By Paul Maryniak
Looking back at 2021, realtors might be tempted to paraphrase from Charles Dickens: It was the best of times and the craziest of times.
Just ask Greg Hollman, the Scottsdale-based president of Coldwell Banker Realty Arizona, a position he has held the last seven of his 25 years in home sales.
As he looks back not just at this year but the age of COVID-19, he marvels at how the economic uncertainty of the first couple months gave way to one of the hottest housing markets — and one that defies most conventional real estate wisdom by showing no end in sight.
“It definitely has been an interesting year,” Hollman says.
“When you go back to COVID-19 originally coming on to the news media and not knowing the effects that it would have and how it actually ended up in many ways outliving predictions of doom and gloom and has actually excelled ever since, I think that is a very interesting fact.”
And surprising, he adds.
“I think it took most of us by surprise — not knowing how people would react to a situation during a pandemic,” Hollman says. “But if you think about it in hindsight, it makes sense.
“I mean, we’ve had a historically low interest rate. And you had a situation where people were seeking homes that worked better in their current situation — homes where they could work from home. And there were those who wanted to make sure that they weren’t waiting longer to achieve their dreams and just decided to pull the trigger and get it done. So, I think it’s surprised most everybody.
“I haven’t seen a market like this, certainly, at this kind of sustained clip that we have seen. Just when we think it might be cooling a little bit, the market picks up again.”
Fueled by high demand, a historically low inventory and a huge migration of people to Arizona, “it’s just been a very, very strong market this past year,” Hollman says.
“A lot of people are looking to move up, a lot of people are looking to move into areas that they desired for a long time but couldn’t do so because of their job location and now they’re able to. And certainly, it’s been a more difficult market for first-time buyers and people trying to get into the market because they’ve been worried about the increasing prices.”
The market also has put new demands on realtors, Hollman says.
“It’s caused us to concentrate on making sure that we were representing” their clients in “the best possible way,” he says, explaining that “the hot market has increased the need for agent expertise as an adviser and that’s something that we have worked hard and definitely fulfilled.”
He notes the market has “been particularly more difficult for buyers because of the number of offers that are out there. We’ve made sure that we have the proper …continuing education for agents to make sure that they were able to get the best possible situation for their buyers.”
Even so, “it’s been difficult for entry level buyers,” Hollman says. “And of course, you have situations where people need to sell in order to move up and buy a house, which can cause some difficulties. So, you have to navigate around that process, and we’ve worked very diligently to make sure that that is the best possible scenario for everybody involved.”
He says Coldwell Banker during much of the pandemic “also brought tech to the forefront to help with what was going on during that time period, such as remote closings and things that we had to do in order to help the transaction close and the safety of those involved in the transaction.”
Turning to next year, Hollman says, “They are predicting price increases on a national basis for markets across the country and I believe that we’re going to have a lot of buyers out there.
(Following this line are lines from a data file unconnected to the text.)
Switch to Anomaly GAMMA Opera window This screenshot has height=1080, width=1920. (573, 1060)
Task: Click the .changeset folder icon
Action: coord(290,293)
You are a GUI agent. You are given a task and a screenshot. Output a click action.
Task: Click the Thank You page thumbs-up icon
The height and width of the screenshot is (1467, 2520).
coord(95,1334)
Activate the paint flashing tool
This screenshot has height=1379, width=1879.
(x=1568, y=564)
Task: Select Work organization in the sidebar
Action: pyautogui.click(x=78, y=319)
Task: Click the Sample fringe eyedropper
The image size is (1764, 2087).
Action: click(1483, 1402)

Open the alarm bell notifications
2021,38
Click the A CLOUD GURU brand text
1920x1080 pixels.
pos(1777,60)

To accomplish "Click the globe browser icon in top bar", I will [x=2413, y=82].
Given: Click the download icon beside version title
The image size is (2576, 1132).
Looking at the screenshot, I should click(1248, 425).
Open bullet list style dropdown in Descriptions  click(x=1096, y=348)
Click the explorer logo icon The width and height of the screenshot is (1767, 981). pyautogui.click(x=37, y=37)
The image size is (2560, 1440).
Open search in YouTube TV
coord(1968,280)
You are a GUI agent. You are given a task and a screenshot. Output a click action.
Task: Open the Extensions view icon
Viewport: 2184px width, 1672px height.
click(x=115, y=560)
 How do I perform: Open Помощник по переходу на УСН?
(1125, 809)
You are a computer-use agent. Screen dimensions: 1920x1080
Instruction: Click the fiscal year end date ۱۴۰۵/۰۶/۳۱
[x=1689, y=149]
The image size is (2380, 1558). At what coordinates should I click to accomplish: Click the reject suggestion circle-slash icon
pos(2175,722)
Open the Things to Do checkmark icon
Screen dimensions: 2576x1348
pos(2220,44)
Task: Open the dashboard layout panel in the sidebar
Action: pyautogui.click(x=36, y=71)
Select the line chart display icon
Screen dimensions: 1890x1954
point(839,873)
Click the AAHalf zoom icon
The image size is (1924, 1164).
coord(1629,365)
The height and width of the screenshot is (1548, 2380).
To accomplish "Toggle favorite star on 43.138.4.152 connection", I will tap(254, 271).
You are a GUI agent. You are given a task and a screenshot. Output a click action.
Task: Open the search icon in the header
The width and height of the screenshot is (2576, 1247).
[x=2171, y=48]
“You still have people who were sitting on the sidelines waiting in their perception for the market to slow little bit because some of them had put in multiple offers multiple times and had not won the property.”
In addition, the new-home market can barely keep pace, partly because of demand and a worker shortage and because supply chain disruptions are “delaying getting homes from breaking ground all the way to the marketplace.”
And while he wouldn’t call the state recession proof, he notes, “Arizona has had a lot of people desiring to move here from other states. And even in relation to many places, while the prices have been increased significantly, when you compare them to some other metro areas, we’re still a good value.
“I think long term with the companies that are moving here, the jobs that come with that, and the level of livability you have here in Arizona, I think it bodes well, for the future.
“I think could continue to be a tight market for the foreseeable future here. You have people moving in from other areas, you have people who want to retire here. And the good news is that more jobs bring increased buying power for consumers. So that’s an absolute positive in this whole scenario.”
But one possible not-so-positive scenario confronts first-time buyers, he suggests — at least for those who don’t want a long commute.
Given rising prices in the markets close to Phoenix, they might have to look farther for an affordable home.
“I tell people within my own family who are first-time buyers: start where you can,” Hollman explains, calling it a “stepping stone process.”
“I think that you need to be prepared as a first-time buyer and working with a very, very strong agent and know that you might not get the first home you want,” he says. “You’ve been on even the second or third, but be tenacious about it don’t give up and have faith in the process.”
He also expects realtors will be busy next year.
“Our Coldwell Banker stats show us the first-time buyers are putting other milestone situations on hold — like weddings and other things — in order to buy a home and homeownership is being prioritized with millennial buyers. So they’re kind of working on what’s important to them.”